The politics of food, ‘sin taxes’ and wealth

December 2, 2016
Issue 
Increasing the cost of sugary drinks will not help solve obesity problems.

Australian Greens leader Richard Di Natale has pledged to introduce a private senator’s bill by the end of the year for a “sugar tax” which he estimates would claw $500 million from the country’s shopping list each year.

The legislation which Di Natale has hailed as an “obesity prevention strategy”, has raised ire among his own ranks who have labelled the policy a “captain’s call”.

The ABS reported in 2012 that 62.8% of Australian adults were overweight or obese. The health risks associated with obesity are undeniable, but research indicates that the success rate of the proposed sugar tax would be marginal, and that obesity would only fall by approximately 1%.

So why won’t the sugar tax work?

To contextualise the rise of obesity, we must understand the politics of food. In the 16th to 18th centuries, in an era of food scarcity, obesity was a symbol of wealth. So much so that prestigious “Fat Man’s Clubs” began springing up in the 1800s. Membership boasted status and power.

With the rise of overproduction in the early 20th century, food supplies became abundant and obesity became undesirable. The haves began consuming high quality healthy foods and the have-nots began consuming cheap packaged food, frozen food and highly processed fast food.

The last Fat Man’s Club called it quits in 1903.

The gluttony of today’s rich is not manifested the same way it was for bloated elites like Henry VIII. Now, the lower your income, the more likely you are to be overweight and vice versa.

The equation is simple: fast food chains have two dollar menus, but the cost of fresh, organic produce and a gym membership, and the free time required to prepare meals and work out, demands a more robust income.

It’s easy to see then, why taxing unhealthy food just doesn’t add up. Obesity is a symptom of the underlying problem: poverty. And you can’t tax people out of poverty.

The sugar tax would fall among an array of pre-existing “sin taxes” pushed by Labor and Coalition governments alike, like the levies on alcohol, tobacco and gambling, designed to stigmatise and disinsentivise the few pleasures of workers and the unemployed.

Meanwhile, wages are dropping and the qualifications for government entitlements become more and more exclusionary.

These discriminations echo historical inequities in the social safety net, which distinguish between the “worthy” and “unworthy” poor. The myth goes that there are a handful good, hard-working blokes who have fallen down on their luck, and then there are the lazy unemployed and underpaid masses that the system has failed.

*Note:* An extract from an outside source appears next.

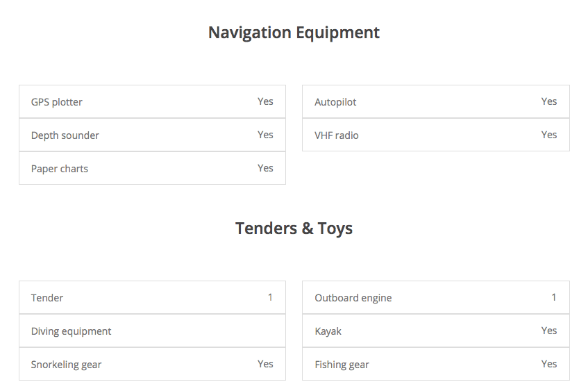Select the VHF radio label
588x391 pixels.
tap(337, 135)
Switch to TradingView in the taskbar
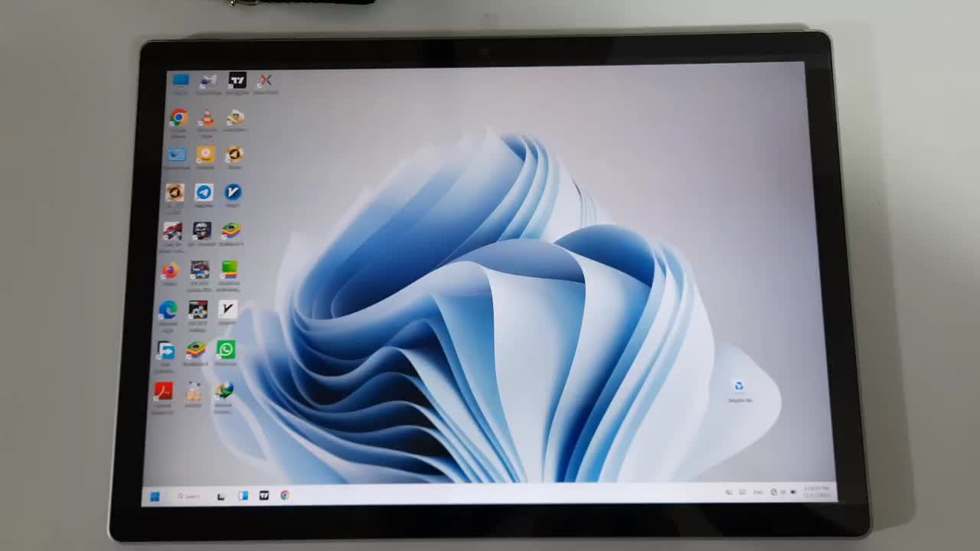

Or as former Treasurer Joe Hockey described it, there are “lifters” and there are ”leaners”.

Characterisations of the “deserving poor” are a staple of Australia’s social security system which still linger today. The age pension under the 1908 Invalid and Old-age Pensions Act included a nebulous character test, rendering only those of “good character” eligible.

People who had not worked their whole life and thus were guilty of “habitual failure to work” were not eligible. Also excluded were single mothers, those in receipt of “poor relief”, “lunatics” held in asylums, persons sentenced to prison for 10 years after their release, and those convicted of “drunkenness”.

Racism also pervades the system. At the height of the “Yellow Peril”, Asians could not qualify for entitlements unless they had been born in Australia.

Section 137A of the Social Services Act 1959 said:An Aboriginal native of Australia who follows a mode of life that is, in the opinion of the Director-General, nomadic or primitive, is not entitled to a pension, allowance, endowment or benefit.” Even when Aboriginal people were found to be eligible for pensions, they had to apply to the local police officer or magistrate to gain access to any of their entitlements and they could be denied them arbitrarily.

Today’s paternalism persists in the form of the racist “Basics Card”, first rolled out under the Northern Territory intervention, which quarantines between 50% and 70% of welfare payments, can only be used at government endorsed stores and then only for “necessities”.

These anti-poor policies fan the flames of middle class moralism that chastises the poor for being “sinful”, while romanticising the obscenely opulent lifestyles of the elites.

But, aside from being paternalistic and patronising, these measures do not work because punitive measures which make unhealthy items more expensive for the poor do not address the reasons people reach for them in the first place.

Raising the cost of sugary drinks cannot solve obesity, because it does not provide people with the means to eat healthier food. In reality, consumer taxes can only compound the rising cost of living, not raise the quality of life.

The real solution is to: make healthy food cheaper and more accessible; pump funding into health services and physical education and devote resources to local public gyms and aquatic centres that boost the health of their communities; raise wages and government entitlements to well above the poverty line; and reduce the working week to provide more jobs and more time to pursue a healthy life style.

Only a combination of these measures can begin to close the food gap and put healthy food within the reach of the poor.